Altered prefrontal and cerebellar parvalbumin neuron counts are associated with cognitive changes in male rats.

Abstract

Exposure to valproic acid (VPA), a common anti-seizure medication, in utero is a risk factor for autism spectrum disorder (ASD). People with ASD often display changes in the cerebellum, including volume changes, altered circuitry, and changes in Purkinje cell populations. ASD is also characterized by changes in the medial prefrontal cortex (mPFC), where excitatory/inhibitory balance is often altered. This study exposed rats to a high dose of VPA during gestation and assessed cognition and anxiety-like behaviors during young adulthood using a set-shifting task and the elevated plus maze. Inhibitory parvalbumin-expressing (PV +) neuron counts were assessed in the mPFC and cerebellar lobules VI and VII (Purkinje cell layers), which are known to modulate cognition.
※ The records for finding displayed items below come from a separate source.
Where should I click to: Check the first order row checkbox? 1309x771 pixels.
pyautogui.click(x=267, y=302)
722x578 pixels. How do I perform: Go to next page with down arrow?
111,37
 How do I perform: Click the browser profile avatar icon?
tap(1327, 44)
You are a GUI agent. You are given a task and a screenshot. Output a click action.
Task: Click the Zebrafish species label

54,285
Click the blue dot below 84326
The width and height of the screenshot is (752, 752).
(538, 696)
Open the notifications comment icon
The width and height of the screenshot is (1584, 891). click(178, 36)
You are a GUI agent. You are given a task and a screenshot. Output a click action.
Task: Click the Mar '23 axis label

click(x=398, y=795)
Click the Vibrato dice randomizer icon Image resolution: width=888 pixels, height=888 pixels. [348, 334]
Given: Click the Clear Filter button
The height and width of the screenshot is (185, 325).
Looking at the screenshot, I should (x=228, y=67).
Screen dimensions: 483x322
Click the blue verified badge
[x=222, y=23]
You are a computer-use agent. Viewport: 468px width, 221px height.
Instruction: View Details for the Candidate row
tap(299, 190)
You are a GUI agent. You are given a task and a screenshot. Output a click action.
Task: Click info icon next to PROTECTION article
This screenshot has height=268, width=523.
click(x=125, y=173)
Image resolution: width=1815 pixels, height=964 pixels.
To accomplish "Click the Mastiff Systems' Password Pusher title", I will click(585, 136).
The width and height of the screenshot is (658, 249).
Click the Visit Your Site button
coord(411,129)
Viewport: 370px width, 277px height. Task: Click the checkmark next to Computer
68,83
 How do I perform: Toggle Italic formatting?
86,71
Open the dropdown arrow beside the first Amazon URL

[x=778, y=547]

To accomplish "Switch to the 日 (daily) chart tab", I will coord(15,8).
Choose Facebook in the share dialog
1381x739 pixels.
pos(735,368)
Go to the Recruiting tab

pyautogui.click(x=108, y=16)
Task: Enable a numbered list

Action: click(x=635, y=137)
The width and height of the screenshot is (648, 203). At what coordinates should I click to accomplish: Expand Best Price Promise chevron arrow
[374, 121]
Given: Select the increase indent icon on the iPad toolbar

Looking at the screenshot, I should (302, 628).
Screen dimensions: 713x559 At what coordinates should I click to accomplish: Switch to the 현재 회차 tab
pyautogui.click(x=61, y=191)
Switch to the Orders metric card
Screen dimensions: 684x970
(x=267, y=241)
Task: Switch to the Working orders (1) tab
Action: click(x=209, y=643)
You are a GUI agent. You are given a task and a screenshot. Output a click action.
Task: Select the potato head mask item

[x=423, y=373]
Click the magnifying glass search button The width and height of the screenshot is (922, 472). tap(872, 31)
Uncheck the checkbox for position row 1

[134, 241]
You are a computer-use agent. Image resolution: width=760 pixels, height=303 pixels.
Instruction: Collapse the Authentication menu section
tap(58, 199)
VPA males had increased PV + counts in crus I and II of lobule VII. VPA males also had decreased parvalbumin-expressing neuron counts in the mPFC. It was also found that VPA-exposed rats, regardless of sex, had increased parvalbumin-expressing Purkinje cell counts in lobule VI. In males, this was associated with impaired intra-dimensional shifting on a set-shifting task. Purkinje cell over proliferation may be contributing to the previously observed increase in volume of Lobule VI. These findings suggest that altered inhibitory signaling in cerebellar-frontal circuits may contribute to the cognitive deficits that occur within ASD.